As minutas com as novas regras estão em discussão entre os assessores que lideram a pauta digital no governo, agora com uma sinergia entre a Secretaria de Comunicação Social (Secom) e o Ministério da Justiça que não era vista durante a gestão de Ricardo Lewandowski.
Fontes dizem que o governo não pretende esperar o julgamento do STF sobre os embargos do artigo 19 para estabelecer os regramentos — tanto a ANPD quanto a Anatel estão usando o acórdão do Supremo para pautar decisões contra plataformas digitais, por exemplo.
A repercussão do ECA Digital será determinante para o governo definir qual encaminhamento será dado aos novos regramentos. Existe uma preocupação no Planalto em monitorar de perto o entendimento que a população terá sobre a lei de crianças e adolescentes, sobretudo porque empresas de serviços digitais, como as produtoras de jogos eletrônicos, passaram a criar restrições de acesso por conta própria.

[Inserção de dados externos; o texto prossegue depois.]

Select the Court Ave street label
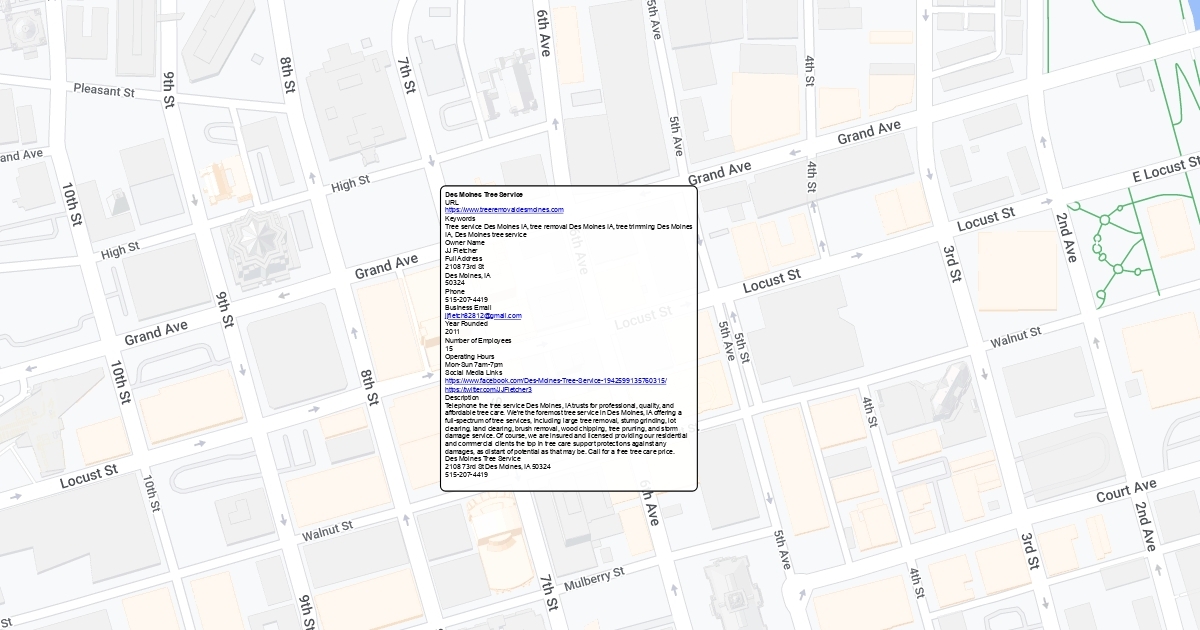1200x630 pixels. tap(1126, 491)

Não restam dúvidas, no entanto, que o combate à misoginia pautará a implementação de novas regulamentações no ambiente digital. É um movimento que, em meio ao contexto eleitoral, começa a ganhar força no Congresso como resposta ao avanço da ideologia red pill sobre adolescentes e jovens adultos do gênero masculino.

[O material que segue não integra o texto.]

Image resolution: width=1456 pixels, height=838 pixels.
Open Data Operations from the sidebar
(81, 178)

No exterior, os debates sobre a necessidade de criminalizar condutas de influenciadores e seguidores do movimento red pill receberam um impulso com a repercussão da série britânica “Adolescência”. Por aqui, a discussão só ganhou manchetes de jornais no final de fevereiro, após um menor de idade e quatro homens de 18 a 19 anos terem estuprado uma menina de 17 anos no Rio de Janeiro.
“Maria da Penha Digital”
No Senado, o PL 2/2026, de autoria do líder do governo no Congresso, senador Randolfe Rodrigues (PT-AP), apareceu na quarta-feira (18/3) na pauta de plenário, sob relatoria de Teresa Leitão (PT-PE). Por ser uma sessão semipresencial, a oposição conseguiu manobrar para a retirada de pauta do projeto que criaria uma política nacional de enfrentamento ao discurso de ódio contra mulheres na internet.
Com isso, o texto deverá passar pelas comissões antes de voltar para o plenário. O colegiado de Ciência, Tecnologia, Inovação e Informática (CCT) foi escolhido como o primeiro fórum de discussão da proposta.

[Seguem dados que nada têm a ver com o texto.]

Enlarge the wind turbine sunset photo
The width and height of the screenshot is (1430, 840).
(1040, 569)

Após a sessão de quarta-feira, Randolfe afirmou ao JOTA que “foi um dia vergonhoso para os direitos das mulheres” e classificou o envio do projeto aos colegiados como uma “jogada da oposição para protelar”. “E vai acontecer o mesmo nas comissões”, disse o senador.
O projeto de Randolfe foi protocolado em fevereiro, logo após o recesso parlamentar. Entre as medidas previstas estão a possibilidade de punir infratores condenados com a desmonetização de canais por até cinco anos e com a proibição de transferir o conteúdo para outro perfil, além da criação, pelas plataformas, de um “Modo de Segurança” que possa ser ativado por mulheres em situações de risco.
Já na Câmara, a Secretaria da Mulher e deputados governistas tentam articular, nos bastidores, a aprovação do requerimento de urgência do PL 6194/2025, apresentado por Ana Pimentel (PT-MG) para estabelecer obrigações para plataformas no enfrentamento à misoginia em redes sociais e aplicativos.
A proposta já constava na lista de projetos prioritários entregue para o presidente da Câmara, Hugo Motta (Republicanos-PB), pautar no Mês da Mulher. Deputadas buscam um nome ligado ao Centrão para ser o relator, já que a votação em plenário será desafiadora. O deputado Pedro Campos (PSB-PE) foi um dos cotados, mas o parlamentar não deve assumir a missão.
O texto ganhou o apelido de “Maria da Penha Digital” na Câmara. Ao PL 6194/2025 foi apensado o PL 6396/2025, da deputada Erika Hilton (PSOL-SP), que proíbe monetização e publicidade de conteúdos digitais com teor misógino, discriminatório ou desinformativo sobre questões de gênero, incluindo materiais da ideologia red pill.
Embora o PL 6194/2025 seja visto como a prioridade para o curto prazo, outras iniciativas são negociadas em paralelo. O deputado que relatou o ECA Digital na Câmara, Jadyel Alencar (Republicanos-PI), conseguiu aprovar, na quarta-feira, o relatório para o PL 2688/2025 na Comissão de Comunicação.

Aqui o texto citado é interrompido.